The rare case when panache can make you a legend


While your business hounds are aggressively on the prowl, you’ll also need to consider home base—be it your booth, exhibit, or chosen area—and how it can act as a lead magnet unto itself. 

At most times throughout your professional life, mentors will say that you need to have a ‘substance-over-style’ approach to business. This is true, and in the tour and activities business, it means having your offerings and prices at attractive positions. You also need to delight customers with a strong track record of delivery. 

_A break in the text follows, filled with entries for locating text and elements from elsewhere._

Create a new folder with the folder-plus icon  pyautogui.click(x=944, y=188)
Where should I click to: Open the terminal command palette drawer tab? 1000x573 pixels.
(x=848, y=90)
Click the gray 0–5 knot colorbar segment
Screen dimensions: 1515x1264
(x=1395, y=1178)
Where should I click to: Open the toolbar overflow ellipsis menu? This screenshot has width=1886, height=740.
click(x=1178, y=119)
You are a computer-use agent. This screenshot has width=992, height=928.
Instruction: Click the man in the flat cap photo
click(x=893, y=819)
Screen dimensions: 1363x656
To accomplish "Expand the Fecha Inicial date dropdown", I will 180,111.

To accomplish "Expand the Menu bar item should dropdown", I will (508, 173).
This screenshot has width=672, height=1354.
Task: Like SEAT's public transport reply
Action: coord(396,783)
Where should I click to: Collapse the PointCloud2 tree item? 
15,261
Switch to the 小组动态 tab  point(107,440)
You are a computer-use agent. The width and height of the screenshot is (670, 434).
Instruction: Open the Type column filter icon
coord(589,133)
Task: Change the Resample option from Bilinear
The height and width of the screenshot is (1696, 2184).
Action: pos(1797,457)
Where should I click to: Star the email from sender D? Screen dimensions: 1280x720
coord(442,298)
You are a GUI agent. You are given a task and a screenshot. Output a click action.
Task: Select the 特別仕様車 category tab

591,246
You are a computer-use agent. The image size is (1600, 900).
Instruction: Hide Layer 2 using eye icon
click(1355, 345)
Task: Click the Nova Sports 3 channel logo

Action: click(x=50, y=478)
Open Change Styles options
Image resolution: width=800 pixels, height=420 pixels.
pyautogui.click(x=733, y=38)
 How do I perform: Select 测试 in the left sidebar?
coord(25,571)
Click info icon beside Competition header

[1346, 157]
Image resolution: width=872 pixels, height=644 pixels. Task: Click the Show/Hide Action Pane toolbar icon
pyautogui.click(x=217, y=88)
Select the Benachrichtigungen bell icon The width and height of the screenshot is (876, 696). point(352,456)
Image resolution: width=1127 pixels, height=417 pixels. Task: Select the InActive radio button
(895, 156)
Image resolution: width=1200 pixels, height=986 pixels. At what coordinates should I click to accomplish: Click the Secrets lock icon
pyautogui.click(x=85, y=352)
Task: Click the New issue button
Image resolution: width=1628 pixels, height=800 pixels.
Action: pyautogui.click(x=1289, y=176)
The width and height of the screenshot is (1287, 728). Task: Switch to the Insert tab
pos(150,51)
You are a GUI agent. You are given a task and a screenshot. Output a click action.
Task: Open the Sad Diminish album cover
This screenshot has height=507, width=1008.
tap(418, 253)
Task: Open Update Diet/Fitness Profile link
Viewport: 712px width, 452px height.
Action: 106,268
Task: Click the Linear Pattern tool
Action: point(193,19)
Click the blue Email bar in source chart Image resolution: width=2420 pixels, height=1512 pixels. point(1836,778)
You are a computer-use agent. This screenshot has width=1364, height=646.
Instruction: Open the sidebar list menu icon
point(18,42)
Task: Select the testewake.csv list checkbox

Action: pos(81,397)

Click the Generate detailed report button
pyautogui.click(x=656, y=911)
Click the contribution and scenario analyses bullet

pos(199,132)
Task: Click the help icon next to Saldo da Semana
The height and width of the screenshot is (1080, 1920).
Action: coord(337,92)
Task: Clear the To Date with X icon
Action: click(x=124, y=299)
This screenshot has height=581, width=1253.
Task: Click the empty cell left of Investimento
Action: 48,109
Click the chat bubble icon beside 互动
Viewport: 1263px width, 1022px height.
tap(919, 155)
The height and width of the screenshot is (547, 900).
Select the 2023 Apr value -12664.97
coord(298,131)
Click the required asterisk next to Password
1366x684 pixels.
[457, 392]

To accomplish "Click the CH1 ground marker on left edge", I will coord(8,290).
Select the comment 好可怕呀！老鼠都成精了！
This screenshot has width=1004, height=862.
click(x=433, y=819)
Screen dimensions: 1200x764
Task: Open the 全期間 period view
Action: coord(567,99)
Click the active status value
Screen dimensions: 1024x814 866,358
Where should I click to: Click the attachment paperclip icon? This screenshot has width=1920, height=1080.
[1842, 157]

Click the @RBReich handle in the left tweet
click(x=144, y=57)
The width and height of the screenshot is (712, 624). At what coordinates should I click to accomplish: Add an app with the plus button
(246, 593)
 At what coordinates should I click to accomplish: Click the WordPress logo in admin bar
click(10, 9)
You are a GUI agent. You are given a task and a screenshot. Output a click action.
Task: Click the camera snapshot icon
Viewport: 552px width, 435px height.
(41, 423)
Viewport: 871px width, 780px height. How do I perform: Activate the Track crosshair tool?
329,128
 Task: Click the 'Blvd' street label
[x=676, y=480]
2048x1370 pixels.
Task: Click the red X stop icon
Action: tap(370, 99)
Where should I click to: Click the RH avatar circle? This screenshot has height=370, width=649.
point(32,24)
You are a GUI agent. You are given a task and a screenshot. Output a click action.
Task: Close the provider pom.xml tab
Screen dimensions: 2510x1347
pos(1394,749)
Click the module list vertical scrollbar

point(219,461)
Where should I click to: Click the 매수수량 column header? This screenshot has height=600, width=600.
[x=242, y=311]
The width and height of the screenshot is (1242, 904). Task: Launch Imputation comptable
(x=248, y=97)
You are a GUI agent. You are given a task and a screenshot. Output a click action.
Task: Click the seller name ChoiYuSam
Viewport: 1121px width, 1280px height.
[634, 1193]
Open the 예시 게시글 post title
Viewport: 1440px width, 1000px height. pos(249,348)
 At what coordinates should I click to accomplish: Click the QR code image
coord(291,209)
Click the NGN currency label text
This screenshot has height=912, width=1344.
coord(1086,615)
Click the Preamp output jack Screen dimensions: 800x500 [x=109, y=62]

A trade show, however, is one of the rare moments when your firm needs to show off its feathers like a peacock. At big and chaotic events, visitors have attention spans like goldfish. You’ll get about 30 seconds to hook them and that’s it. They need a truly strong reason to visit your booth; let alone remember you afterward. For this reason, don’t be afraid to splurge on bold, flashy, or tongue-in-cheek signage. It might sound silly, but slightly over-the-top gimmicks can also go a long way. 

Does your company offer exclusive river boat tours through the jungles of Kalimantan in Indonesia? This is your chance to hire someone with a friendly pet orangutan to steal the show. 

Just be sure that once you do have people’s attention, you can deliver the goods in the end. Otherwise, rethink your offerings entirely.     

Exchange leads with other operators


Keep in mind that other operators just like you are coping with the same challenges. They are looking at the show through the same lense, and as such, they need to get results. You can help them and vice versa. While you should definitely turn your hustle meter up to 11, you can also benefit from simply cooperating with the other hustlers. 

Take some time to establish a friendly rapport with a business that does not directly compete with yours. Sit down in a quiet area with your new friend—perhaps toward the end of the show—and pull out your respective stacks of business cards. This will help you bulk out your contacts spreadsheet and maximise follow-up leads after the event. This requires a willingness to also help the other operator do the same.   

Let measurable ROI be your North Star


The most important key to rocking a trade show is understanding your conversion rate. You need to ask yourself the following: “How many leads do I usually need to arrive at a deal?," “What is the lifetime value of a single deal?," “Is this value more or less than what I’m spending on the trade show?," “How many deals do I need to get from this event to justify the costs?” 

If you arrive at the conclusion that you can generate a return-on-investment by attending this trade show, then you should roll up your sleeves and dive in. If afterward, the results don’t appear to make sense, then you should try to determine if this show will be worth your time next year, or if you need to tweak your strategy.